We can formalize the knowledge rules of the specification of eligibility criteria of clinical trials with respect to the following different re-usable knowledge types:

(1) Trial-specific Knowledge: this is the formalization of which specific inclusion criteria and exclusion criteria are required for a particular clinical trial. (2) Domain-specific Knowledge: an example of this type of knowledge is a patient of breast cancer is triple negative if the patient has estrogon receptor negative, progesterone receptor negative and protein HER2 negative status. (3) Common Knowledge: the specifica-tion of the eligibility criteria may involve some knowledge which is domain independent, like for example knowledge about temporal reasoning.

Related work; [2] translates each free-text eligibility criterion into a machine executable statement using a derivation of the Arden Syntax.
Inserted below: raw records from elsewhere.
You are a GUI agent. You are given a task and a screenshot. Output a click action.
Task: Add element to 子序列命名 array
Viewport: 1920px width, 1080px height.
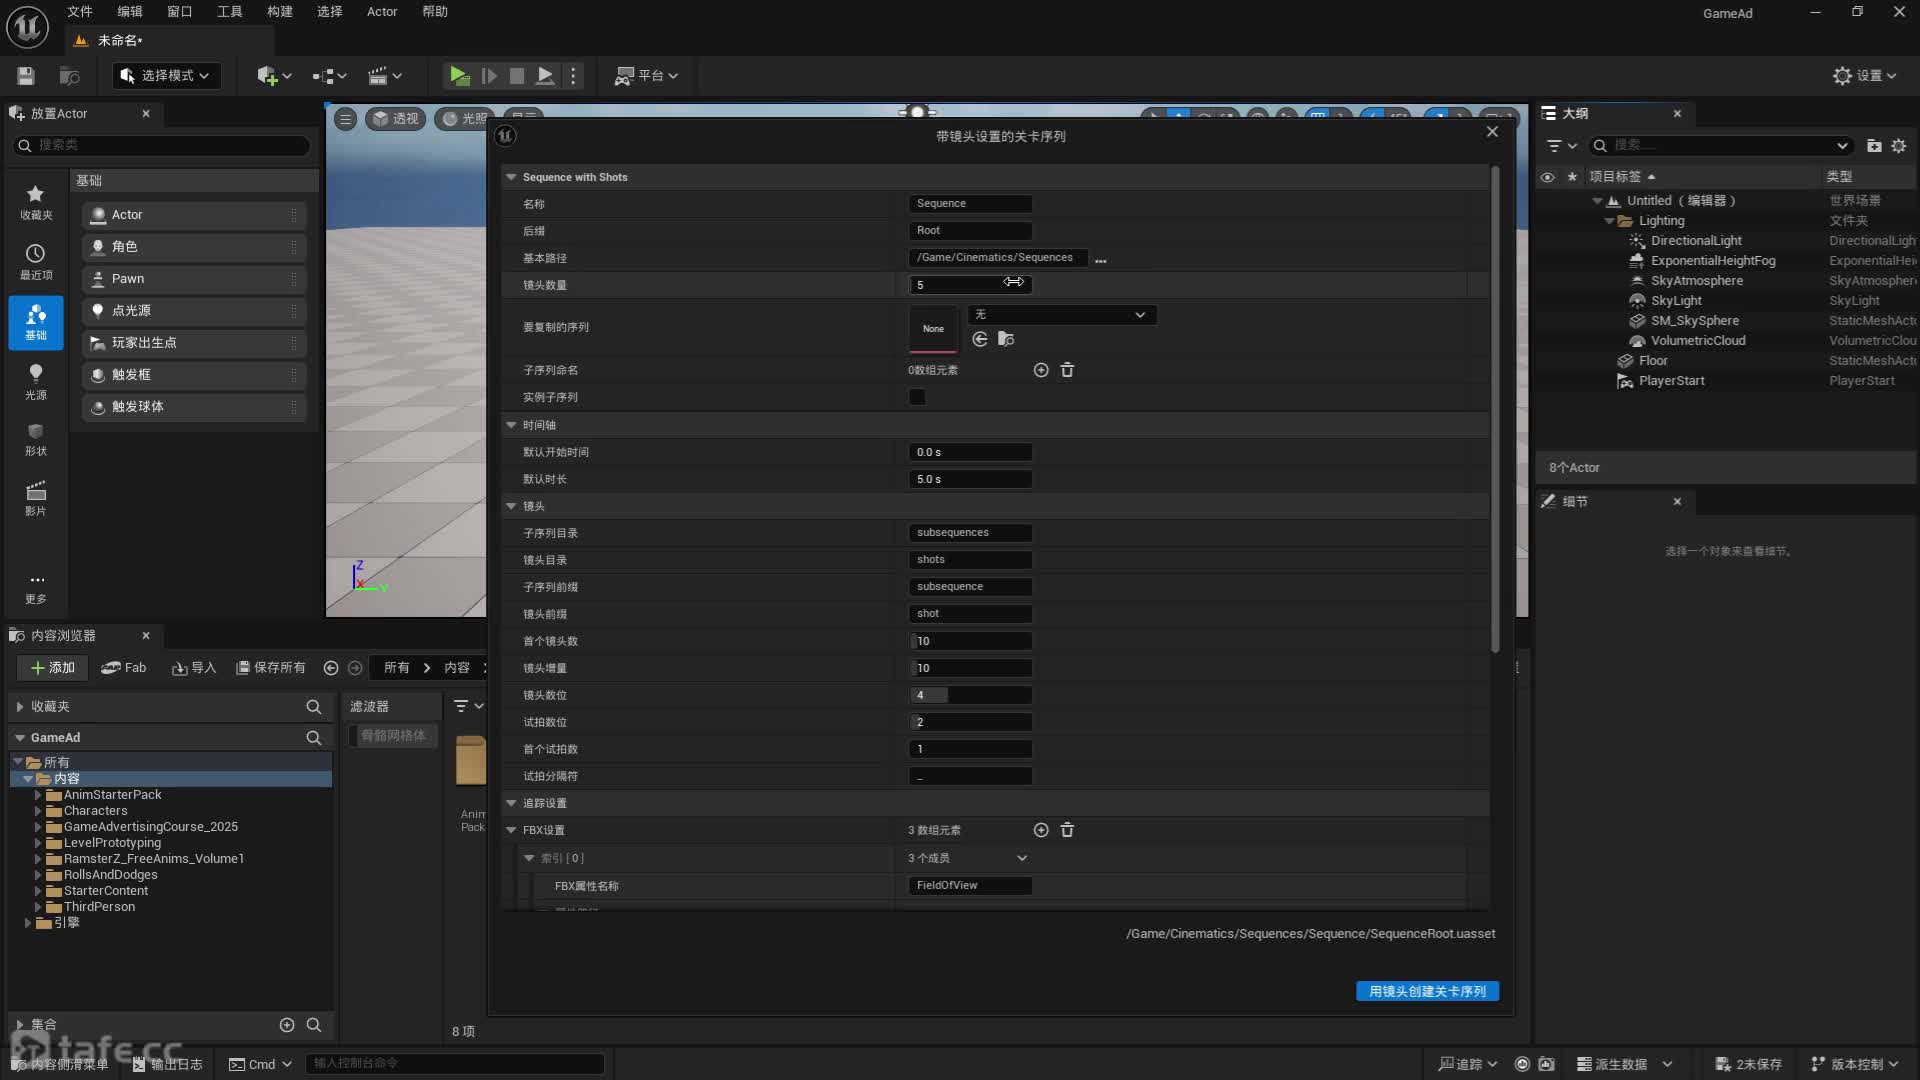[1041, 370]
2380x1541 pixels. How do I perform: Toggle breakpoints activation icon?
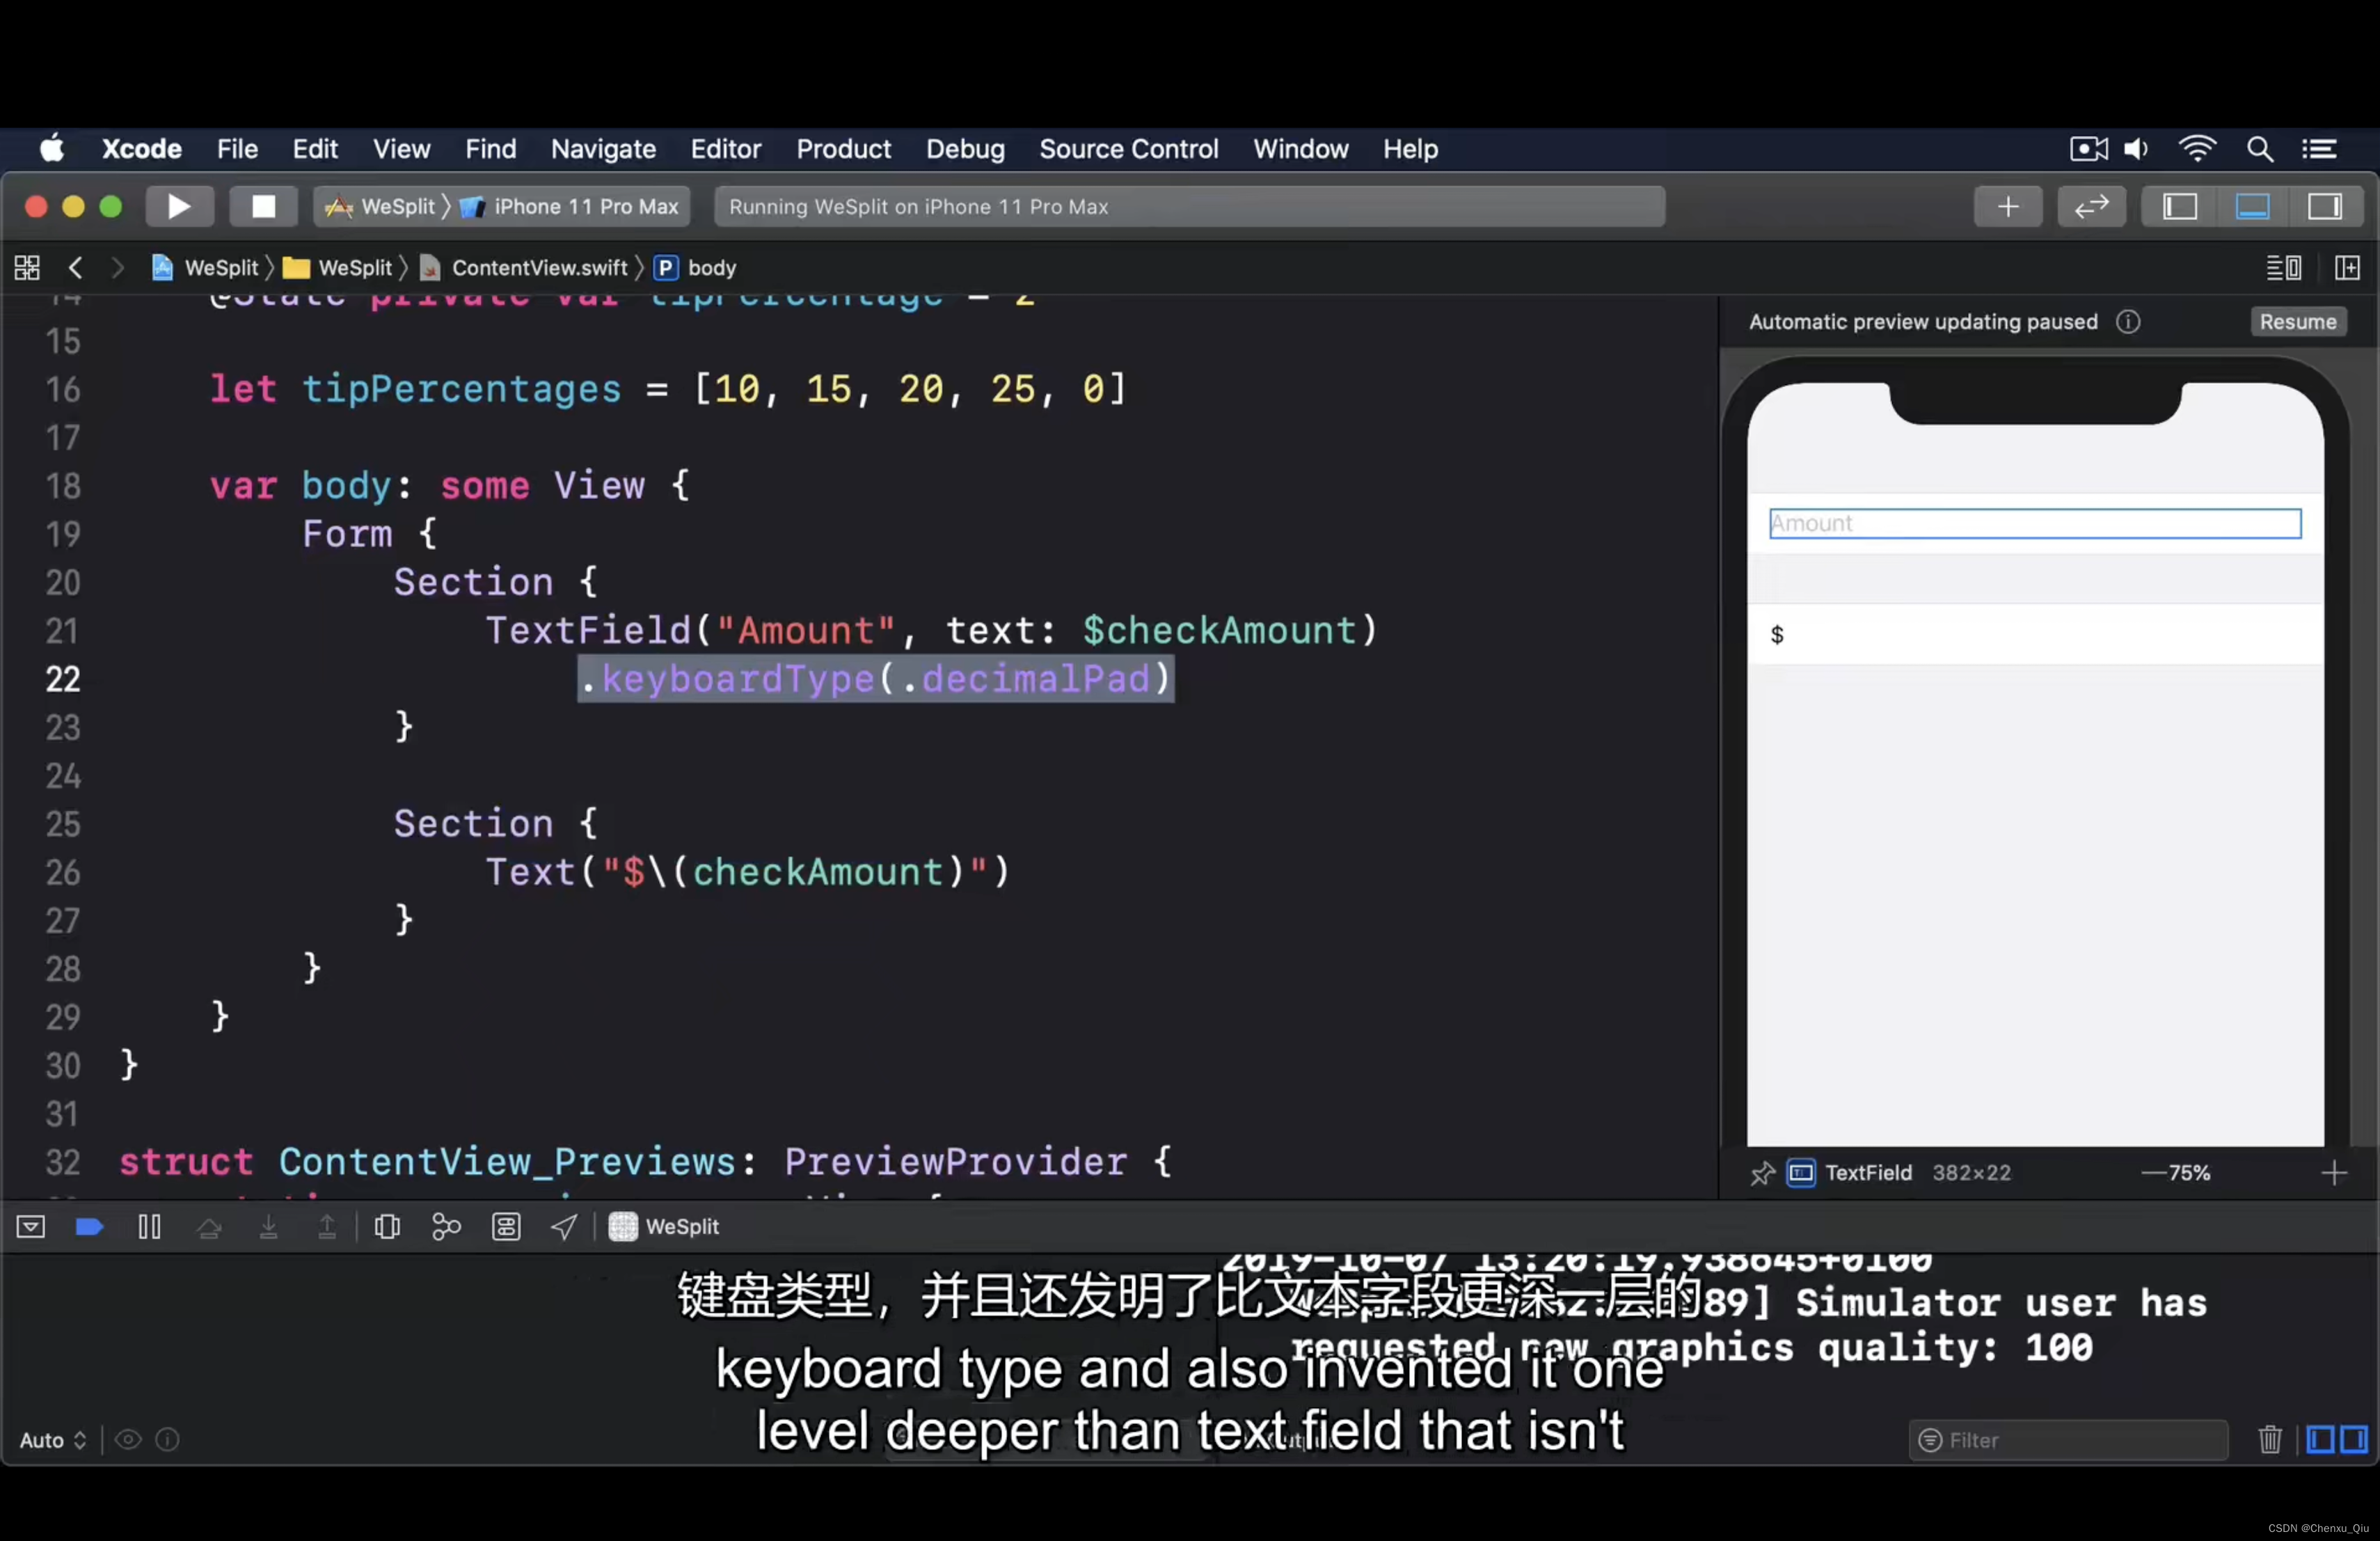click(90, 1227)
In our work, we use a more expressive rule-based language and then structured the eligibility criteria as RDF. [1] presents a method entirely based on standard semantic web technologies and tools, that allows the automatic recruitment of a patient to available clinical trials. Although we propose an even more expressive language for modeling the eligibility criteria this is in the same spirit as our approach. The empirical analysis in [3] shows that the vast majority (85%) of trial criteria is of ”significant semantic complexity”. This justifies our choice for an expressive rule-based formalism. The paper also observes that temporal data play a role in 40% of all criteria, justifying our choice for a separate layer for this in our formalization.

2

Feasibility

SemanticCT2 is a semantically enabled system for clinical trials. The goals of SemanticCT are not only

to achieve interoperability by semantic integration of heterogeneous data in clinical trials, but also to facil-itate automatic reasoning and data processing services for decision support systems in various settings of clinical trials. We have implemented the rule-based formalization of eligibility criteria as a component of SemanticCT for the service of automatic identification of eligible patients for clinical trials.
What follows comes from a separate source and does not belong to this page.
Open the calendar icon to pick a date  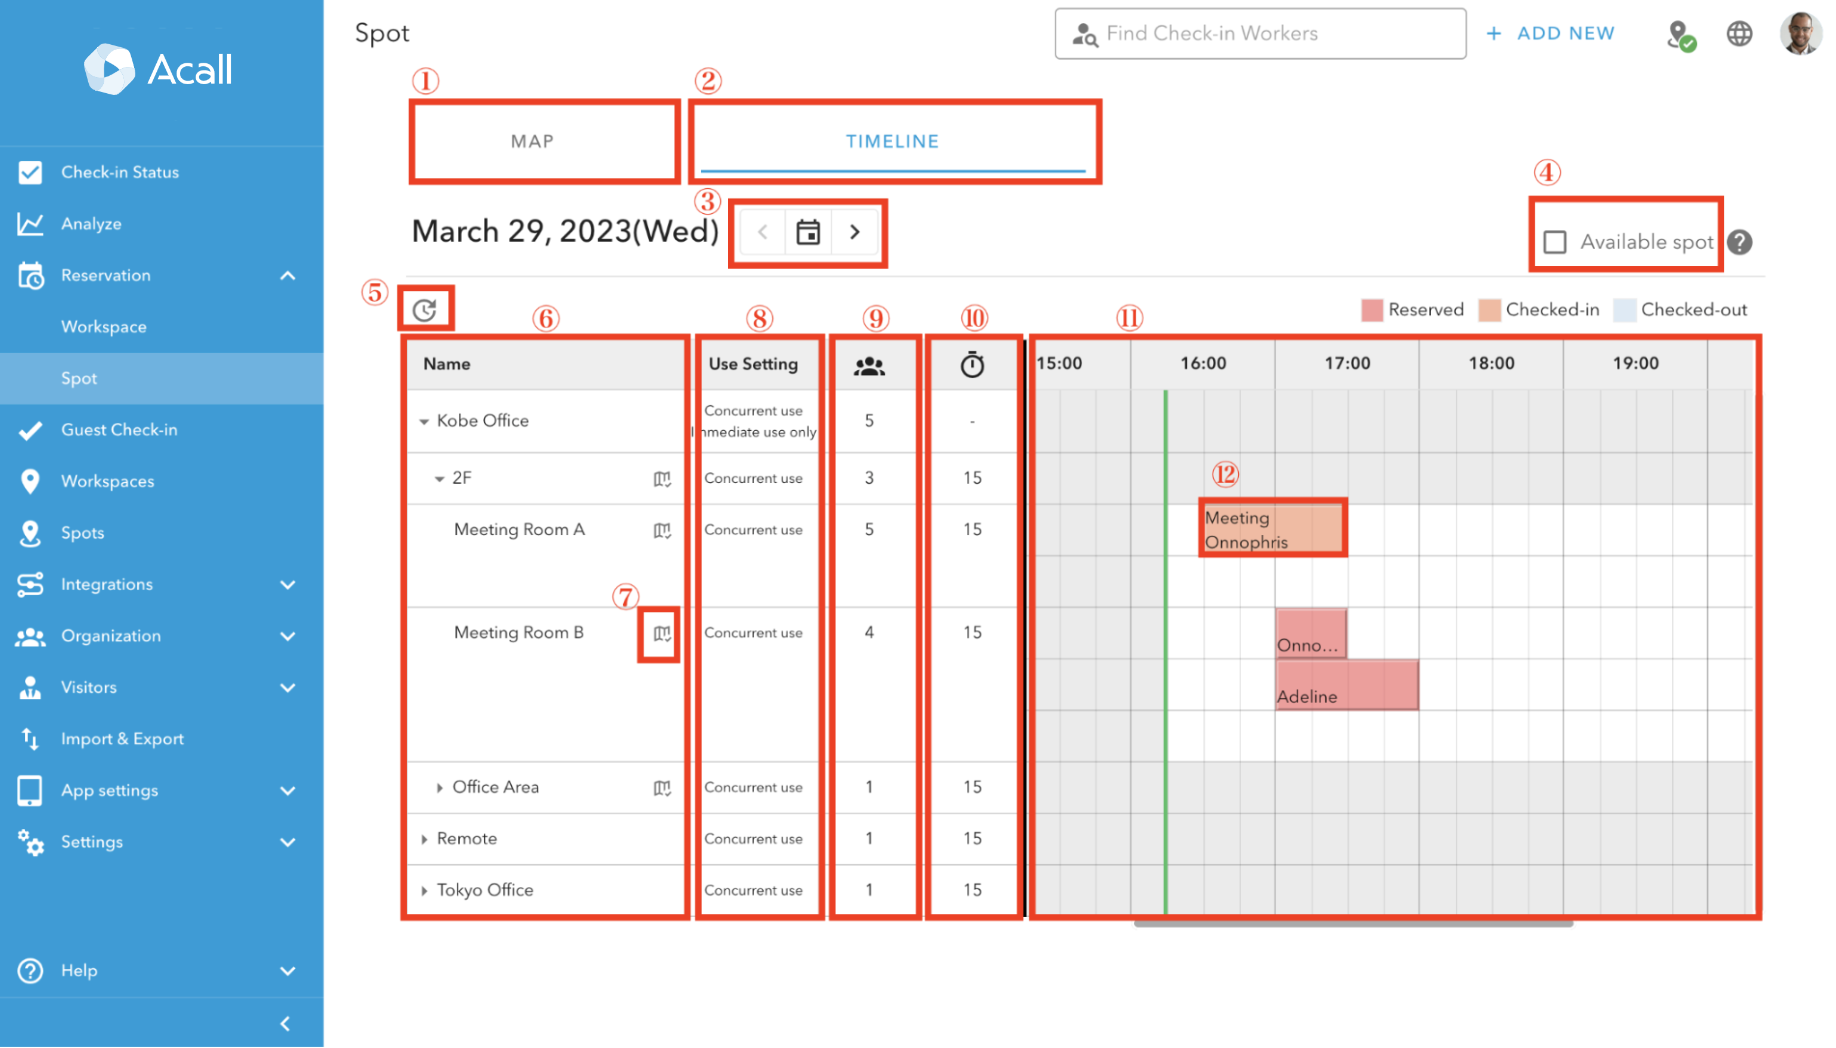808,231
Our feasibility study shows how two important tasks can in principle be supported by the formalization and implementation. Our experiments concern a patient recruitment task (= finding patients that qualify for a given trial), and a trial feasibility task (= checking if a set of inclusion and exclusion criteria for a newly designed trial results in a sufficient number of recruitable patients). The Patient Recruitment experiment shows on a (simulated) patient recruitment scenario, that we can check maximally 83.33% of the criteria, and minimally 34.48% of the criteria, based on the given patient data. The feasibility experiment shows that dependent on the target we can find candidate patients who meet the checked criteria. These experiments show that conditions of realistic trials can be formalized and implemented in such a way that, at least on our artificially generated but medically and statistically plausible patient data, both patient recruitment and trial feasibility can be supported.

References

[1] Paolo Besana, Marc Cuggia, Oussama Zekri, Annabel Bourde, and Anita Burgun. Using semantic web technologies for clinical trial recruitment. In International Semantic Web Conference, pages 34–49, 2010.

[2] L. Ohno-Machado, S. J. Wang, P. Mar, and A. A. Boxwala. Decision support for clinical trial eligibility determination in breast cancer. Proc AMIA Symp, pages 340–344, 1999.

[3] J. Ross, S. Tu, S. Carini, and I. Sim. Analysis of eligibility criteria complexity in clinical trials. AMIA Summits Transl Sci Proc, 2010:46–50, 2010.